While the New Zealand format is similar to Australia's Bank State Branch, the two systems are not interchangeable.

New Zealand bank account numbers in foreign currencies vary by bank.

Background 
The origins of the format lay in the establishment of the Databank Systems Limited, a company set up by a consortium of competing New Zealand banks, to provide computing resources (development and operational) for the consortium members.

Bank codes are coordinated by Payments NZ who administer the Bulk Electronic Clearing System (BECS). The scope of BECS includes direct debits, automatic payments, bill payments, and direct credits. Payments NZ also administer the following payment systems in New Zealand:
 Paper Clearing System
 High Value Clearing System
 Consumer Electronic Clearing System

Format of account numbers 
Account numbers are generally presented in the format:
 BB-bbbb-AAAAAAA-SSS

where B is the bank number (2 digits), b is the branch number (4 digits), A is the account number (7 digits) and S are digits of the suffix (2 or 3 digits). Where a bank displays the suffix as two digits, a leading zero is added to pad the suffix to three digits; i.e. BB-bbbb-AAAAAAA-SS becomes BB-bbbb-AAAAAAA-0SS.

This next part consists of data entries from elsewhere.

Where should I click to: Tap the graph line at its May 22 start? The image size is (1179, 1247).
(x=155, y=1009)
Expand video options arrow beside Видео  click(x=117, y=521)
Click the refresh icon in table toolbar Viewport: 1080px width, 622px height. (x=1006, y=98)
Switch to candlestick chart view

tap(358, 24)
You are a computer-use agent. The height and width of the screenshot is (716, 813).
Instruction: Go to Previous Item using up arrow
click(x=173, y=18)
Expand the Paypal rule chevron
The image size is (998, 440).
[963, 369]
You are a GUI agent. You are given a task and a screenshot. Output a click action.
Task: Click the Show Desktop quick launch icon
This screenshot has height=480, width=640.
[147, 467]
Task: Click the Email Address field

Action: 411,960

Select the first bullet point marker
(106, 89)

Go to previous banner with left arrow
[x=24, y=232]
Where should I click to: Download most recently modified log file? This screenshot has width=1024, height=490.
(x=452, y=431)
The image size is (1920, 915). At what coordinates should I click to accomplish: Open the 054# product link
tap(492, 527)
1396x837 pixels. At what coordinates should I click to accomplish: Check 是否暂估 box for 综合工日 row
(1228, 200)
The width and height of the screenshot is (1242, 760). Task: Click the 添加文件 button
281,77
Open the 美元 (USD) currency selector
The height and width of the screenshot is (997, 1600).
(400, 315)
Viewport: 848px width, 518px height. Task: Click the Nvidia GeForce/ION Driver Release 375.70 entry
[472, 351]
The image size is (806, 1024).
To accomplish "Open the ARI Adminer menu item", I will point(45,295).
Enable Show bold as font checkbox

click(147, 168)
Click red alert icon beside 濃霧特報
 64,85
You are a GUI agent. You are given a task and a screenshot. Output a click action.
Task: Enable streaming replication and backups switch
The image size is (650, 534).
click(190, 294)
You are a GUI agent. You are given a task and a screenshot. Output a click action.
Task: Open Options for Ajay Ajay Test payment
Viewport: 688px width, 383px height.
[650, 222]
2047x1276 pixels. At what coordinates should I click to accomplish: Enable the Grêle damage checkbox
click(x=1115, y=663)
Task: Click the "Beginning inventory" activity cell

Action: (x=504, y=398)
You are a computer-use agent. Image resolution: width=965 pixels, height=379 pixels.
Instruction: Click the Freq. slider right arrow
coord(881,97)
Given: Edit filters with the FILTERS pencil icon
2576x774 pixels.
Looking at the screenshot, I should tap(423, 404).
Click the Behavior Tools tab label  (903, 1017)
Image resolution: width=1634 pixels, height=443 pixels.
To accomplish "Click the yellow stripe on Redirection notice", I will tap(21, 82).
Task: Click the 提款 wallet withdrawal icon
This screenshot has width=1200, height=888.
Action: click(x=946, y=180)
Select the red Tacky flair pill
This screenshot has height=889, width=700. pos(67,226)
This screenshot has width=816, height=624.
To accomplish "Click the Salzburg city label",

This format allows customers to have a single account number with differing suffixes for multiple accounts of differing types. This does not include credit card and loan products.

Account number prefix 
Bank accounts are prefixed with six digits, two indicating the bank and four which indicate the branch. The table below shows which banks are allocated which bank prefix.  A current list of branches as their associated bank/branch numbers is available for download from the Payments NZ website.

Account number body 
The account body consists of seven digits, right adjusted and padded with zeroes if necessary. The last digit of the body is a check digit which can be validated using a modulus algorithm.

Account number suffix 
The table below shows the account number suffixes as introduced by Databank Systems Limited from 1969.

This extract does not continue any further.